Our audit began July 22, 2002. To perform our audit, we conducted interviews with officials from JMD. Justice Management Division officials were from the IMSS, CSS, SEPS, and Budget Staff. Additionally, we reviewed documents related to CIP management policies and procedures, project management guidance, strategic plans, IT systems certification and accreditation, budget documentation, organizational structures, Congressional testimony, and prior GAO and OIG reports.

To determine whether the IMSS was effectively managing the CIP program, we followed guidance issued by the PCIE and ECIE Audit Committee. See Appendix 7 for description of PCIE/ECIE.

We compared the evidence collected from documents reviewed and interviews to the practices defined in the Department's CIP Plan; PDD 63; and The Practices for Securing Critical Information Technology Assets, issued by the CIAO's office. Additionally, we followed up on recommendations from our prior audit report, entitled "Department Critical Infrastructure - Planning for the Protection of Computer Based Infrastructure Report," issued November 2000. In assessing the status of the Department's effort to close the recommendations, we assessed the adequacy of: 1) the development of the MEI, particularly after the 9/11 terrorist attacks, 2) the vulnerability assessment, and 3) the multi-year funding plan.

To determine whether the Department had adequately implemented its Risk Mitigation Plan for vulnerabilities identified in the vulnerability assessment, we reviewed the vulnerability assessment, tabulated the vulnerabilities identified, tracked the status of the IMSS's efforts in monitoring mitigation activities, and noted variances. Additionally, based on comments by IMSS officials, we assessed whether resources were adequate to fund the risk mitigating activities and whether risk mitigation activities would be completed by May 2003.

In assessing the Department's implementation of their emergency management program, IMSS staff provided a description of the emergency management program. We examined the Department's management policy for: 1) indications and warnings; 2) incident collection, reporting, and analysis; 3) response and 4) contingency plans. Additionally, we attempted to verify whether these functions were adequately tested.

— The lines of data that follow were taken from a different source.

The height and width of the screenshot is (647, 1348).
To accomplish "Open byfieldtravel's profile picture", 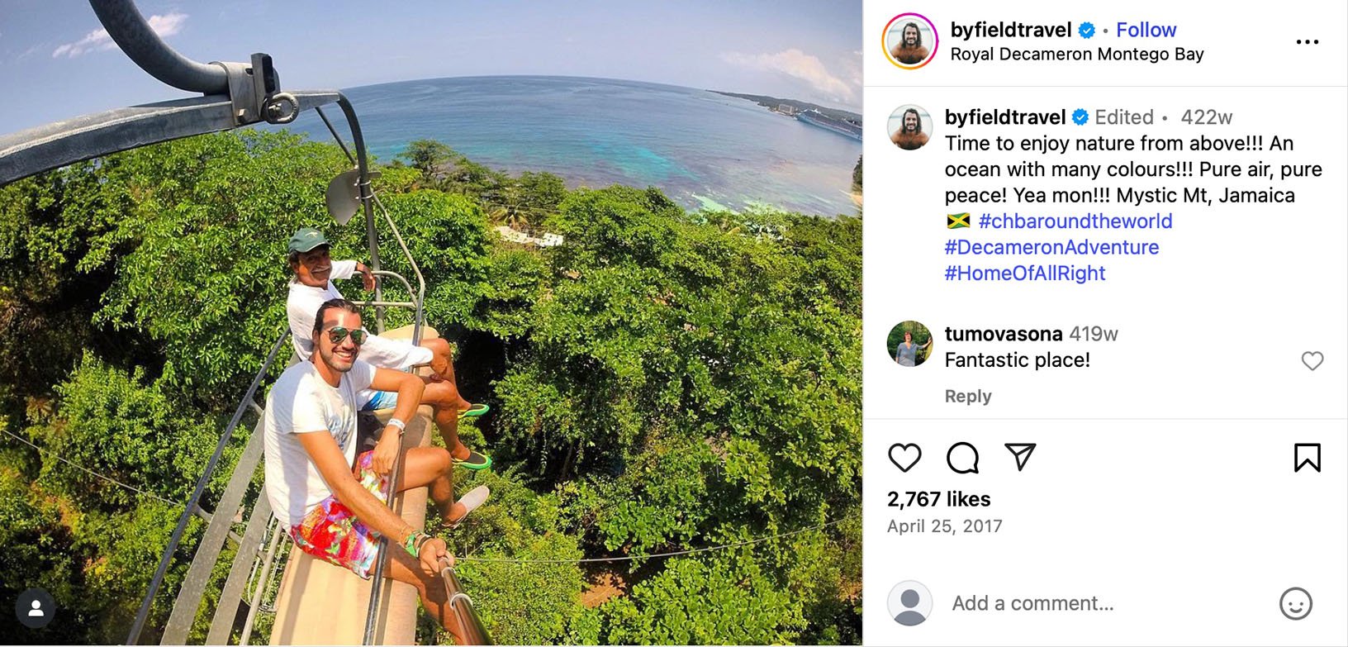I will click(x=909, y=40).
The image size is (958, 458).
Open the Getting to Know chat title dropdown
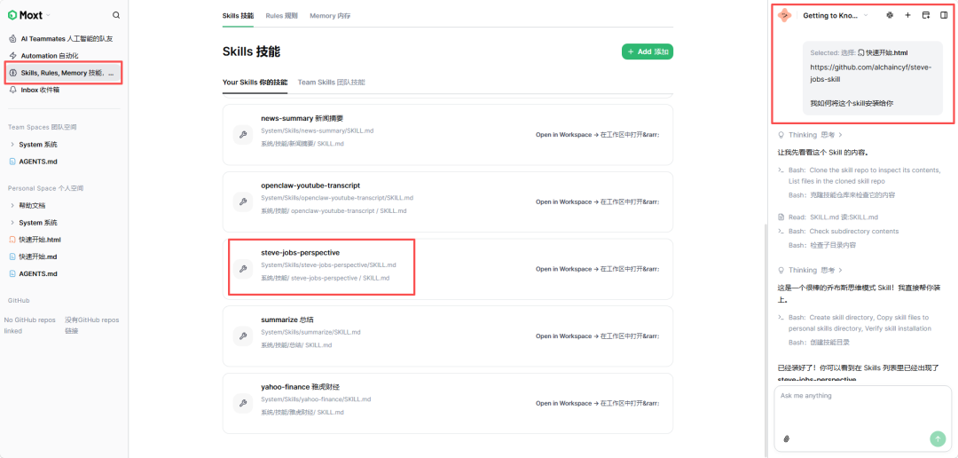click(865, 15)
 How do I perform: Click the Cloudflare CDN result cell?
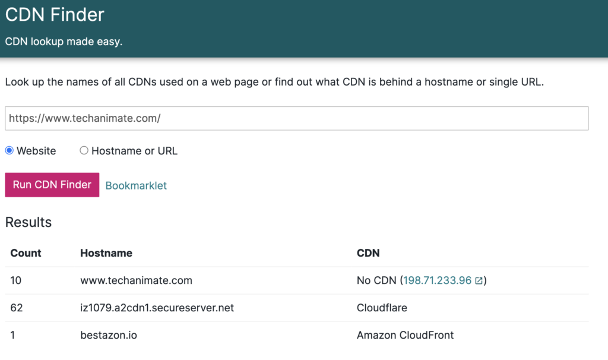point(382,308)
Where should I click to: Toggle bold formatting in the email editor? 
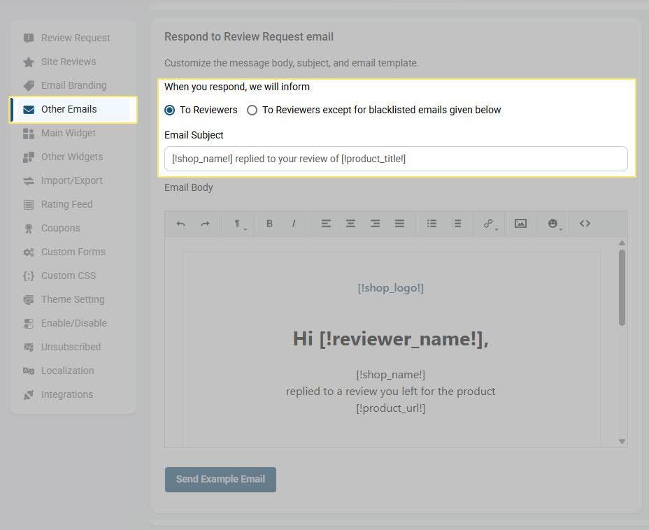269,223
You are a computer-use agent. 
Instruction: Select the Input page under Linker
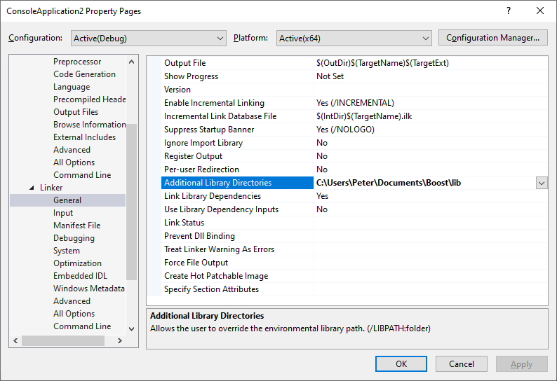(x=63, y=213)
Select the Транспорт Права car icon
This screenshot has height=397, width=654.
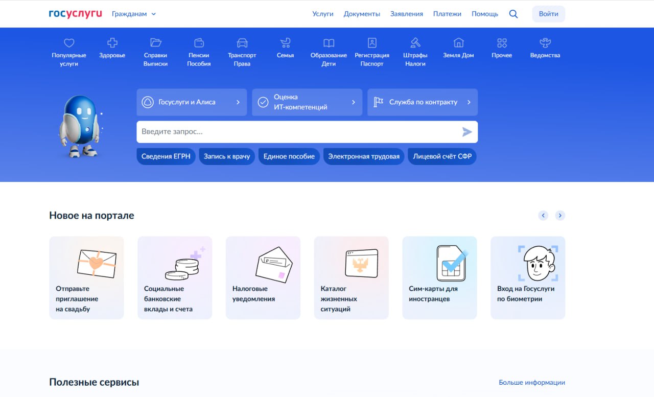pyautogui.click(x=242, y=43)
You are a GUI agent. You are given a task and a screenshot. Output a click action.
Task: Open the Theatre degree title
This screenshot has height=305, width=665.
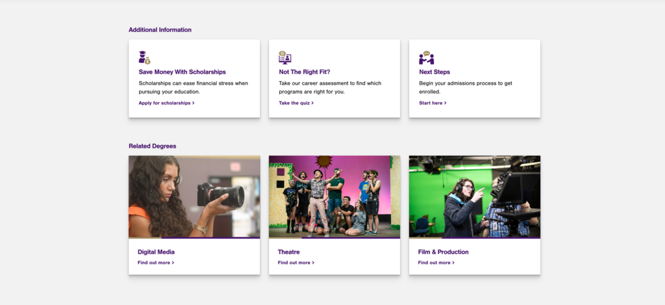click(289, 252)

Our assessment of interagency coordination included a review of the methodology that the IMSS used to determine the critical support other entities' assets provide to the Department and that the Department provides to other agencies. We assessed the Infrastructure Asset Evaluation Surveys completed by Department components. Additionally, we determined the status of the development of a list of liaisons and interagency relationships as it relates to CIP.

We evaluated the Department's comparison of its organizational requirements to existing resources and the status of corrective actions or plans to correct the variances identified. We reviewed independent studies completed to analyze current organizational makeup, identify needed skills in the IT security staff, identify gaps, and propose organizational and staffing changes.

We evaluated the IMSS's current recruitment efforts and the generic criteria used to recruit IT security professionals. We reviewed resource needs identified through other reviews and, as it pertained to CIP, evaluated whether variances had been corrected.

We evaluated education and training for computer security professionals. We reviewed the generic requirements for the GS-2210, Computer Specialist, job series and evaluated the specific IMSS training requirements. We further assessed awareness policy, the purpose of which is to sensitize workers regarding the importance of security.